It’s been said that being a pundit means never having to say you’re sorry. That’s probably more true than not, given that there are few penalties for being spectacularly wrong about the big things.
But that doesn’t mean pundits can’t decide to tell readers that they made a mistake. And that’s exactly what Washington Post columnist Richard Cohen did today (10/22/13).
“The early denunciations of Snowden now seem both over the top and beside the point,” Cohen writes. He should know—he wrote one of them. And now he says his initial reaction was “just plain wrong.”
Cohen’s earlier piece (6/11/13) called Snowden a “self-proclaimed martyr for our civil liberties,” and predicted that he would “go down as a cross-dressing Little Red Riding Hood.” Cohen closed with this:
Everything about Edward Snowden is ridiculously cinematic. He is not paranoiac; he is merely narcissistic.
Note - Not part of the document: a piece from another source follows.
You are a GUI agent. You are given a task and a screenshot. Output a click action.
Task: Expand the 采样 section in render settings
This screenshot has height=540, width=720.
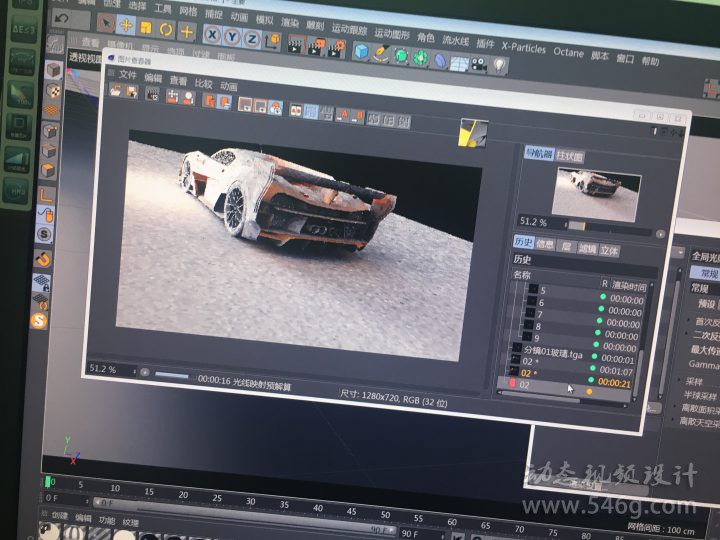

He jettisoned a girlfriend, a career and, undoubtedly, his personal freedom to expose programs that were known to our elected officials and could have been deduced by anyone who has ever Googled anything. History will not record him as “one of America’s most consequential whistleblowers.” History is more likely to forget him.
A few months later, Cohen is telling readers that “my mouth is agape at the sheer size of these data-gathering programs.” Snowden is no longer some cross-dressing martyr; he is “an authentic whistleblower” who might be compared to Paul Revere; he’s even “a bit like John Brown, the zealot who intensely felt the inhumanity of slavery and broke the law in an attempt to end the practice.”
Well, that’s something. Cohen is to be credited for re-evaluating his work, and doing something to clear up the record. Here’s to hoping that some day he might do the same thing about his support for unconstitutional stop-and-frisk police harassment. But in the meantime, this is a remarkable turnaround that deserves to be noted.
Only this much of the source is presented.